We have little control over each other, Patti, and sometimes no more over ourselves or at least our fates, but companionship and care is (almost!) always appreciated!

Todd Mason said...

Keiko was also a punk rock and new wave music enthusiast (and still is if less intensely), whom fellow student senator Steve Nakano, who had attended Pearl City HS with her, noted had helped, through her music writing for the HS paper and such, "shake up the haze of disco" that had definitely settled over that school, and most of Oahu if not the whole state, in the latter '70s/early '80s..."disco sucks" had never gotten much of a foothold in Hawaii (no great loss, particularly since that sort's preferred alternatives were Journey and Molly Hatchet) and local disco tv series HAWAIIAN MOVING COMPANY outlasted the nationally syndicated DANCE FEVER and the like for at least a season or so, iirc.

Gerard Saylor said...

I recently read how either Bowie or Iggy defended disco by arguing that all music is good and should not be dismissed. More a critique about critiquing art and artists.
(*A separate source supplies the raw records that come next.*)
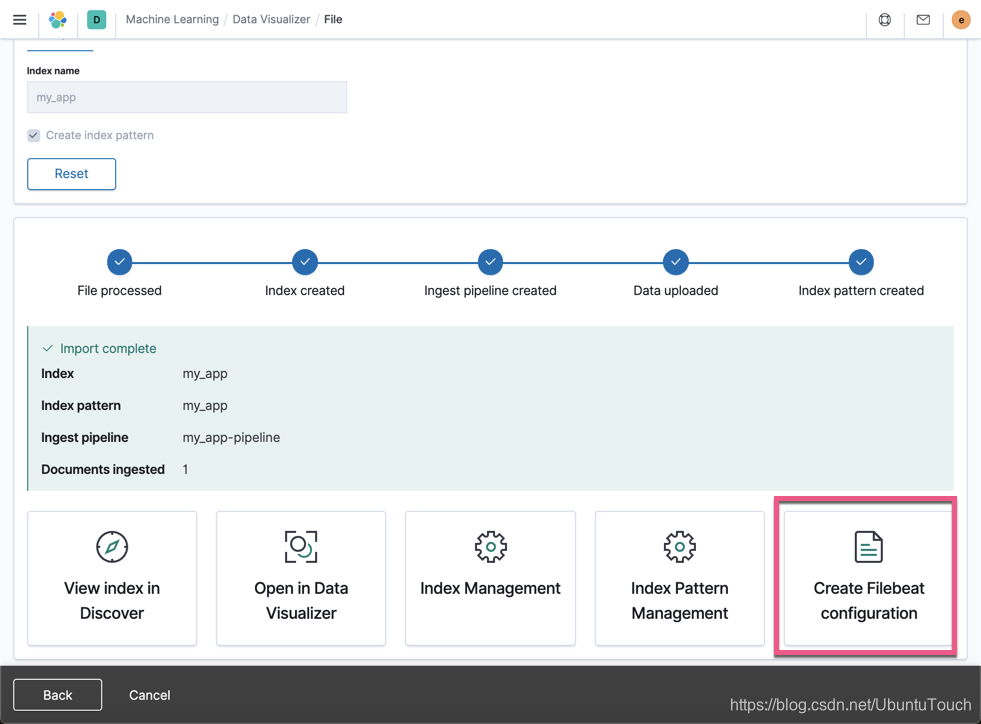Toggle the Create index pattern checkbox
Screen dimensions: 981x724
point(34,135)
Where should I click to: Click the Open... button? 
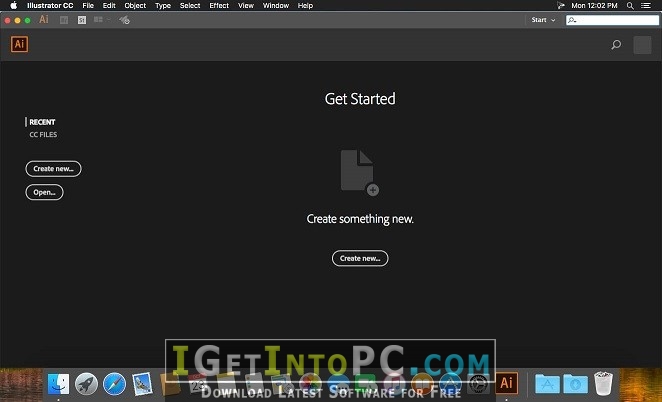[44, 192]
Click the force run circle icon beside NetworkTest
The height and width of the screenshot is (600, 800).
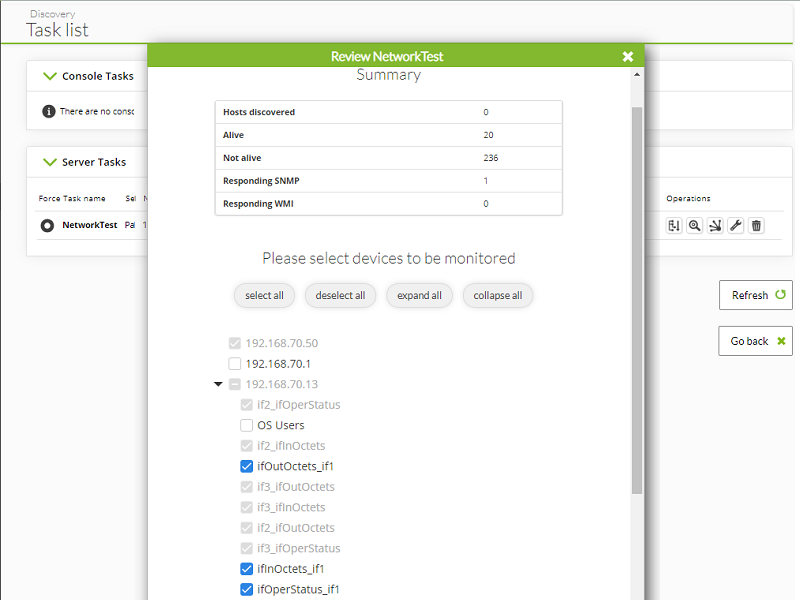click(x=47, y=226)
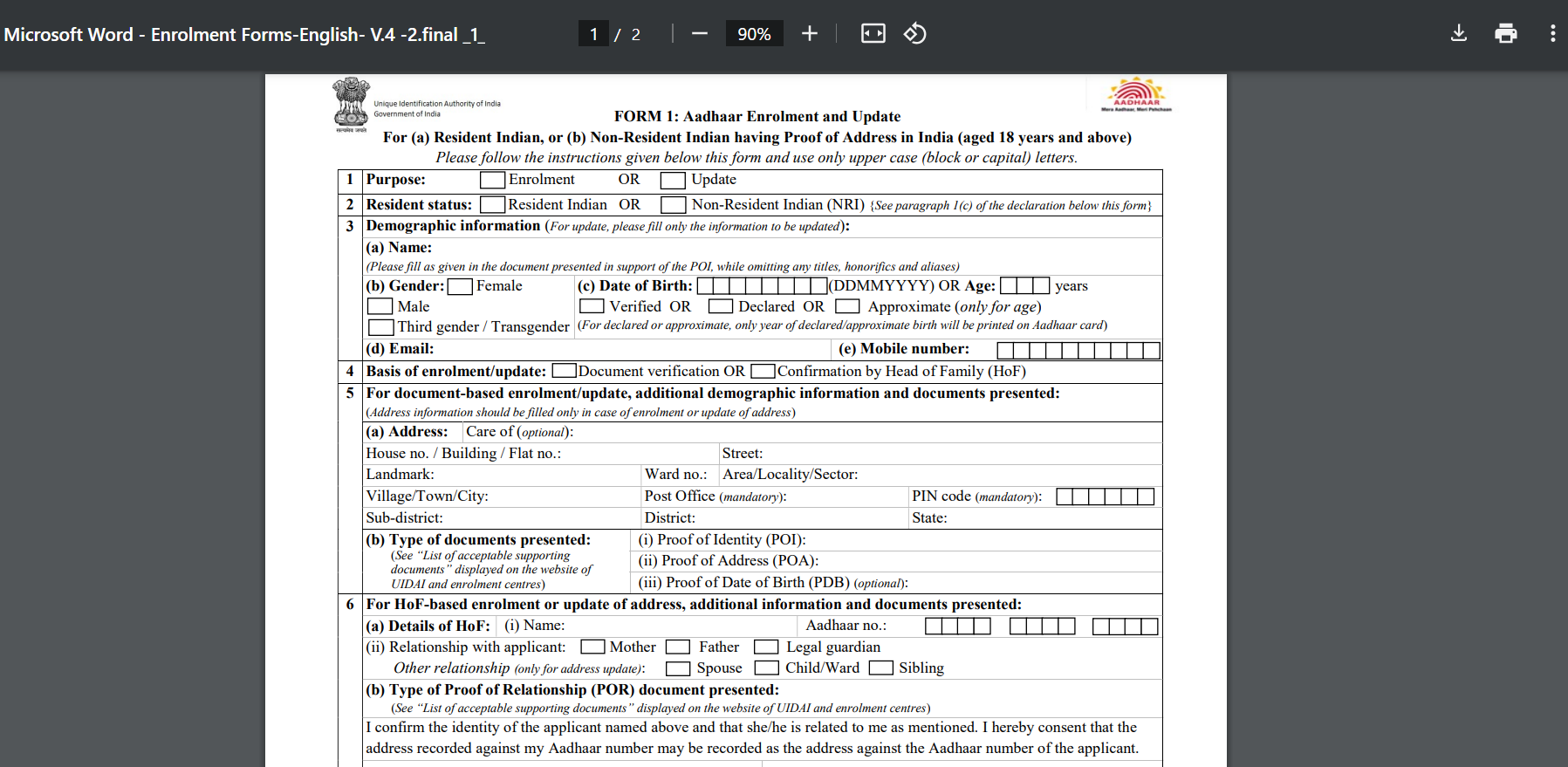Download the PDF file

pyautogui.click(x=1458, y=34)
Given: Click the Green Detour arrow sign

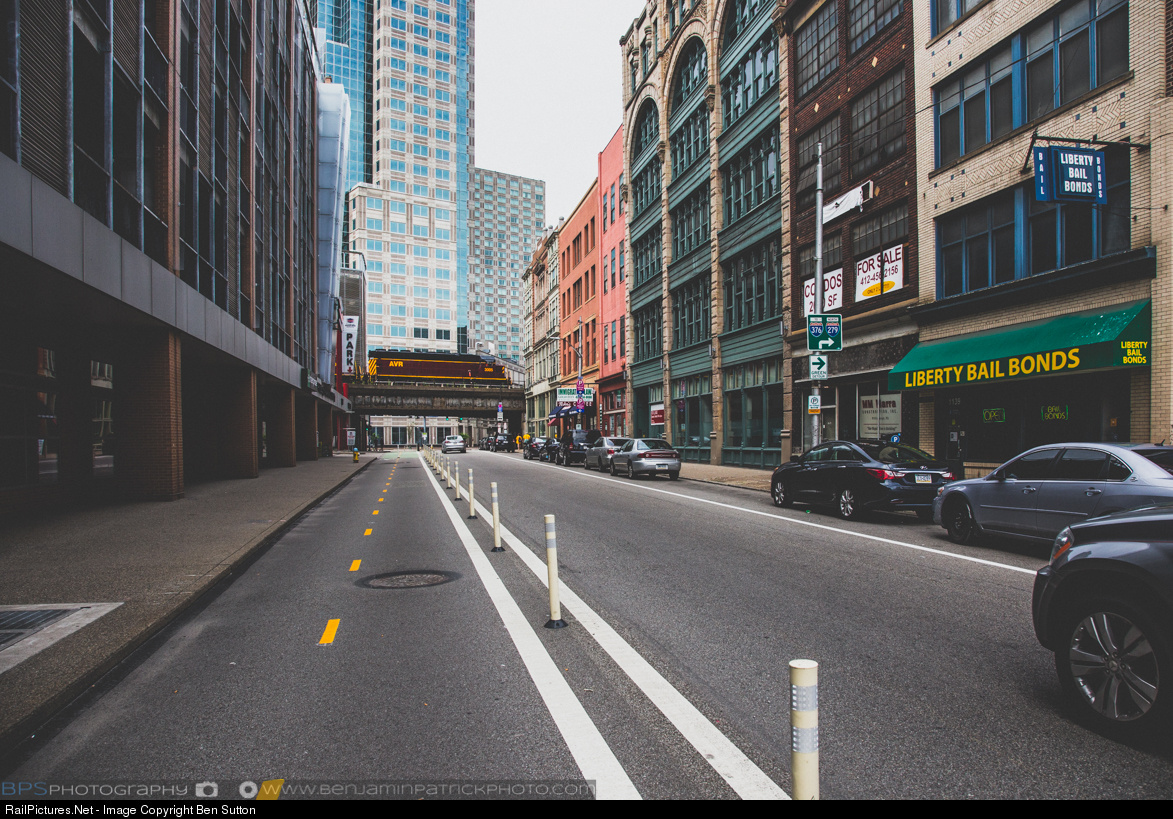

I occasionally recall MRS. TODD'S SHORTCUT. I'm not always sure what always prompts the memories but there are two for sure.
1. County roads in WI use letters. Around here are county highways V, B, BB, S, Q, and A. The odd naming of roads in the story will sometimes to mind when driving around.
2. When cleaning one of our showers at home I keep thinking I need to re-grout parts of the tile and how one of the main characters in the story is grouting Mrs. Todd's shower and, at one point, dances a spontaneous jig amidst the dust.

Todd Mason said...

There's a fair amount of good late '70s disco--much of Donna Summer's work, Chic, Gloria Gaynor, et al. I'd much rather listen to those performers and tracks than the typical work of Journey (certainly at its commercial peak) and most contemporary AOR acts or Molly Hatchet and most typical "southern rock" of the time or such fellow travelers as Charlie Daniels and his bands. And dance music kept developing, and much house, acid jazz, techno, some EDR and the more danceable ambient music is often quite good. Or so I say. Thievery Corporation alone would justify their genres.

Kevin R. Tipple said...

We very much enjoyed THE BOYS.

Binged on Young Wallender via Netflix last week and enjoyed it.

Currently reading FATAL DIVISIONS by Claire Booth. Fourth book in her Sheriff Hank Worth series. Am enjoying it.

Dallas County is out of vaccine and has more than 50K folks on the waiting list that started yesterday morning. Had 20 ICU beds this morning which were more than any of the surrounding counties. Texas Health, one of the two major hospital chains here has now shut down --statewide--all elective procedures and a lot of other services. Scary times.

Gerard Saylor said...

I heard an interview with Chic's Nile Rodgers in the past few months. He was likely featured on one of BBC 6 Music's documentary programs. Rodgers had a story of not getting into, or kicked out of, Studio 51. Nile and the other guy from Chic were angry, went home, and started to sing "fuck Studio 51" and that morphed into either LE FREAK or GOOD TIMES.
-Scratch that- I just found a print interview with the same story.